The worst abuses of the Jim Crow era have been eliminated, but the moral outrage inspired by a personal encounter with bigotry remains the most powerful vehicle for conveying the injuries and indignities of racial inequality.
In the days since the great civil rights awakening, a revolution has occurred across America. Uptight suburbanites who couldn’t imagine socializing with, working for or marrying a “Negro,” have given way to a new and different generation. That process has cleared the way for a generation of “Black Believers” who fully accept that America means what it says when it promises to treat them fairly. Are these young African Americans naive about racism or basically more confident than their elders? Now, from a venerated and best-selling author on American life comes a tremendously important book about one of the most significant issues in the history of our republic – America’s race relations.
The book, The End of Anger by Ellis Cose offers a fresh, original appraisal of our nation at this extraordinary time, tracking the diminishment of Black anger and investigating the "generational shifting of the American mind." Weaving material from myriad interviews as well as two large and ambitious surveys - one of Black Harvard MBAs and the other of graduates of A Better Chance, a program that has offered elite educational opportunities to thousands of young people of color since 1963 – Cose offers an invaluable portrait of contemporary America in which all agree that life is different for an African American than it is for a White American. Cose says that what is different is the perception of discrimination in terms of their life possibilities. Younger Blacks are more likely to believe that they can personally overcome institutional racism because there are ways to get around it that their parents didn’t have, and their grandparents could not even imagine.
Cose sketches a picture of consistent historical and generational change in which growing optimism among Blacks is a natural response to waning racial bigotry among Whites. In The End of Anger, Cose names each generation to reflect improving race relations: the Black “Fighters” of midcentury America were succeeded by the civil rights “Dreamers” of the late 20th century, who are now sharing power and prominence with the “Believers” of the new millennium. Cose’s collection of intergenerational interviews provides tangible evidence of the improvement in racial dynamics over the past 50 years: the contempt and blatant discrimination suffered by the “fighters” and “dreamers” giving way to the interracial relationships and expanded job opportunities of the “believers.”

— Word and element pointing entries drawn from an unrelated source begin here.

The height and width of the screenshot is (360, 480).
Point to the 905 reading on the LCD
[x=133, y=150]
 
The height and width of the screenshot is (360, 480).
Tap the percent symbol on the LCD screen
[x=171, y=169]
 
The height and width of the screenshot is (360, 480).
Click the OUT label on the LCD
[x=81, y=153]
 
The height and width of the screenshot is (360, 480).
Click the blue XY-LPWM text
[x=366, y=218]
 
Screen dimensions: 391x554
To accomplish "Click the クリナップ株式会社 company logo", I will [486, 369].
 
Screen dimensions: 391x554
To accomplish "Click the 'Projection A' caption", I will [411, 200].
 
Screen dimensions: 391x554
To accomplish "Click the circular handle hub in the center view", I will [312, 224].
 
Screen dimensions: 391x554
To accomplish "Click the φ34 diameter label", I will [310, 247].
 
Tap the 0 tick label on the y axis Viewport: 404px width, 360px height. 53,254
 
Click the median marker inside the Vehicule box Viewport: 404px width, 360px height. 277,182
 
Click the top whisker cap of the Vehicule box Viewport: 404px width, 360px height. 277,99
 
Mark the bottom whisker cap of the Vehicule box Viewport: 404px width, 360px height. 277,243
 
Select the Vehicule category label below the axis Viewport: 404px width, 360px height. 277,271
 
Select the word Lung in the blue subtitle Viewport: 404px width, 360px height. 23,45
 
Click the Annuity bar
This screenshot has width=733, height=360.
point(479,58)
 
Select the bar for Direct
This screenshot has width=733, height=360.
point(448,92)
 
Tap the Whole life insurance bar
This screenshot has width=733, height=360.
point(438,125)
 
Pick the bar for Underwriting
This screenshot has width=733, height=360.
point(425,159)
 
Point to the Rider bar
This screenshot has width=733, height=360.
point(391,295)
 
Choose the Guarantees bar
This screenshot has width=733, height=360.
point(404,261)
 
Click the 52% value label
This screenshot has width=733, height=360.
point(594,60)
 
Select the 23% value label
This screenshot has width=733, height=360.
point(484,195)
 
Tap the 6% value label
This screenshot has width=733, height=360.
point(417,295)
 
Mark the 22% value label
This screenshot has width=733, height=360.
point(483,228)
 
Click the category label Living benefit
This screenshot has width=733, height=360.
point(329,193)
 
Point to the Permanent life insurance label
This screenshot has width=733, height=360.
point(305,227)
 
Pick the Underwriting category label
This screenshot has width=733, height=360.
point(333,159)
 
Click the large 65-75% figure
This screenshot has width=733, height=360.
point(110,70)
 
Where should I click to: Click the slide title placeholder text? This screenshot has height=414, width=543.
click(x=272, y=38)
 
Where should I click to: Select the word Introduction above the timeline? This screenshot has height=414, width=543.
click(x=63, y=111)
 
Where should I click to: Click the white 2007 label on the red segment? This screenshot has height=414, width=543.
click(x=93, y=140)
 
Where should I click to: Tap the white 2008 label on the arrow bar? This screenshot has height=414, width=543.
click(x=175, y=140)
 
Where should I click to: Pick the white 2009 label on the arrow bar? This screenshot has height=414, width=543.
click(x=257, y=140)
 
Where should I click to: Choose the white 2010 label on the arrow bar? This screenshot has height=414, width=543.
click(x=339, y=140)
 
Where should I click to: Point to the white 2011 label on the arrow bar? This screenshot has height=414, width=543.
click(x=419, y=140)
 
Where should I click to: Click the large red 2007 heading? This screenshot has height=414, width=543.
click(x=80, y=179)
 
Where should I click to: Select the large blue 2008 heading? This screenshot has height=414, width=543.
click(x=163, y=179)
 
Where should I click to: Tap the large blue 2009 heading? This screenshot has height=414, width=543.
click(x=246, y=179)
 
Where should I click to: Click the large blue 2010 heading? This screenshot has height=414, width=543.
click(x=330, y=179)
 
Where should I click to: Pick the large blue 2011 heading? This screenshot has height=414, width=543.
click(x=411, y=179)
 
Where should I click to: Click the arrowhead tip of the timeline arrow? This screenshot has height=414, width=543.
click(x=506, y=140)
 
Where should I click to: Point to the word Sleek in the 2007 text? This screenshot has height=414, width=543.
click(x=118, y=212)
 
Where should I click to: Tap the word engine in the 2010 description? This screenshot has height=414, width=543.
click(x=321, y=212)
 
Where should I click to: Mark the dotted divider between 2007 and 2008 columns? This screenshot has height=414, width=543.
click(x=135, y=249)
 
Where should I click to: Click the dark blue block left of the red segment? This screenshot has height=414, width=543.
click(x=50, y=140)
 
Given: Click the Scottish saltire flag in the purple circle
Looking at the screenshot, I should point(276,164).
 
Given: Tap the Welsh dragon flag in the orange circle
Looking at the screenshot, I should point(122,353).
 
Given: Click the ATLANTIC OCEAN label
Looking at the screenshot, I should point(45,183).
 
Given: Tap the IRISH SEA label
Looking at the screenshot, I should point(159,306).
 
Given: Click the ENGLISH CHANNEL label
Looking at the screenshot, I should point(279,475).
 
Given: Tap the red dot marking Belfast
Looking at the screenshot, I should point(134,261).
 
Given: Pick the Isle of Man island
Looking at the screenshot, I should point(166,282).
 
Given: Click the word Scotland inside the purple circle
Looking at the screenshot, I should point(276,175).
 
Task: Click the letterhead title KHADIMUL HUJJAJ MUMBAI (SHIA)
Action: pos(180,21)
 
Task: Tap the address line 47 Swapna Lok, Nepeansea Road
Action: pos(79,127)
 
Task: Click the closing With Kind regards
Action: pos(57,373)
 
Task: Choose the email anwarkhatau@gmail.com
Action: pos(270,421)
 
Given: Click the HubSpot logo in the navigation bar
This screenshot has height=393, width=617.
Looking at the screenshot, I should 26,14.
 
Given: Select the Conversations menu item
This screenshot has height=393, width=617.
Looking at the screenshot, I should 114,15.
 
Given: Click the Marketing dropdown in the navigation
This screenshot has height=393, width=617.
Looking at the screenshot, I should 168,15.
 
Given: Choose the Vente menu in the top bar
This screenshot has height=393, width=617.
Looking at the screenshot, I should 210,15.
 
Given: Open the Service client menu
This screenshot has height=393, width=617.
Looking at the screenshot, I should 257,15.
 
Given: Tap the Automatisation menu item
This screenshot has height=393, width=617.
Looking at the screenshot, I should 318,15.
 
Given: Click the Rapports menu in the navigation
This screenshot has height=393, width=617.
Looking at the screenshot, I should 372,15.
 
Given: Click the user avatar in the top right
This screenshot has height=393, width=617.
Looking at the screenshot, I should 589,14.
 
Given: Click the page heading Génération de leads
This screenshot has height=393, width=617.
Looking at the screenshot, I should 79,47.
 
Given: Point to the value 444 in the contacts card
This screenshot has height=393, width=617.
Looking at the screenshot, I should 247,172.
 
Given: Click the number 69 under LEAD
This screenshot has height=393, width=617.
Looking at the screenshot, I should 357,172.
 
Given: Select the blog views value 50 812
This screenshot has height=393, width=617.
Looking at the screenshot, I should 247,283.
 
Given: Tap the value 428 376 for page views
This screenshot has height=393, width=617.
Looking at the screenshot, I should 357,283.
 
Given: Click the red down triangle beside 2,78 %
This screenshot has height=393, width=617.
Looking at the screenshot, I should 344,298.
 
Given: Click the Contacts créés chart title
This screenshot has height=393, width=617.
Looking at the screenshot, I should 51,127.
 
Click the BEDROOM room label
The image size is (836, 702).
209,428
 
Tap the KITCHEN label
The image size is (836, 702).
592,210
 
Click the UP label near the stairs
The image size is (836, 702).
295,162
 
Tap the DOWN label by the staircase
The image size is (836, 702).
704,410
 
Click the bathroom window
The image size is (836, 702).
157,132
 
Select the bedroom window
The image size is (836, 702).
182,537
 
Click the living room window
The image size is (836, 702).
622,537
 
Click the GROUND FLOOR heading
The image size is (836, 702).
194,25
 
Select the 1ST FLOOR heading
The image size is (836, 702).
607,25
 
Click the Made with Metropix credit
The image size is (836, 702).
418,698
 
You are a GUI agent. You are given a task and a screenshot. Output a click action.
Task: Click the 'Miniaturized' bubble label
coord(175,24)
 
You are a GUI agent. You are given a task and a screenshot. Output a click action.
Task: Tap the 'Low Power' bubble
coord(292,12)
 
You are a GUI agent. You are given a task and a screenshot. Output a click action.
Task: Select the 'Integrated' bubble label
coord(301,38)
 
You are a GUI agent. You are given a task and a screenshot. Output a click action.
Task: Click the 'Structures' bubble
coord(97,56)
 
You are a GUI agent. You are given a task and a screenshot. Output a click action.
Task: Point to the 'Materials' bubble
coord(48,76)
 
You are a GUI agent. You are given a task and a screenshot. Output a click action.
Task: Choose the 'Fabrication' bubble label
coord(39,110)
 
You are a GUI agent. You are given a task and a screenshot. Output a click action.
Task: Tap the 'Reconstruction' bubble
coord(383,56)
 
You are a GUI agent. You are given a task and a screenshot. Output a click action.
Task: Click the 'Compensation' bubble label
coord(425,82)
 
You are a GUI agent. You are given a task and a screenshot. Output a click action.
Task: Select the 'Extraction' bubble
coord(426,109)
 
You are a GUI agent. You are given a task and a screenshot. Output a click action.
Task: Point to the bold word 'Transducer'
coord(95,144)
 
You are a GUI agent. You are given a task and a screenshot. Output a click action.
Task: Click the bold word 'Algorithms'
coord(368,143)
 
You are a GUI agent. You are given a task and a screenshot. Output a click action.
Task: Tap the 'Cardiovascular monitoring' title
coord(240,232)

The refreshing, readable and comprehensive book cites “a sense of optimism among African Americans” and in a interesting manner, attributes the increase of Black optimism to three factors: Barack Obama’s election; "generational evolution," which sees each successive generation harboring fewer racial prejudices, suggesting that African Americans could be facing less racism than their parents; and the related rise of racial equality.
The book provides a contemporary look at 21st century America and is a paradoxical portrait of race in America, where educated, privileged Blacks are optimistic about their futures, but for Blacks at the lower end of the economic spectrum, equality remains as elusive as ever. Cose matches statistics to analysis in his comprehensive look at race in the 21st century. The End of Anger provides insight on young Black movers and shakers like the former Tennessee congressman Harold E. Ford Jr. and the N.A.A.C.P. president, Benjamin Jealous. Cose’s interviews with well-established leaders with relatively conventional platforms and constituencies produced predictable comments.
Does hard-core and blatant racism still exist? Read Cose’s offering as he states “I think we will for generations, and maybe forever, be dealing with the impact of racism. But racism as a phenomenon itself is fading, but I don't think we’ll reach a point where we can talk about it and deal with it when it’s still a problem.” Racism is a problem we still have to deal with in America, but The End of Anger may well be the most important book dealing with race to date.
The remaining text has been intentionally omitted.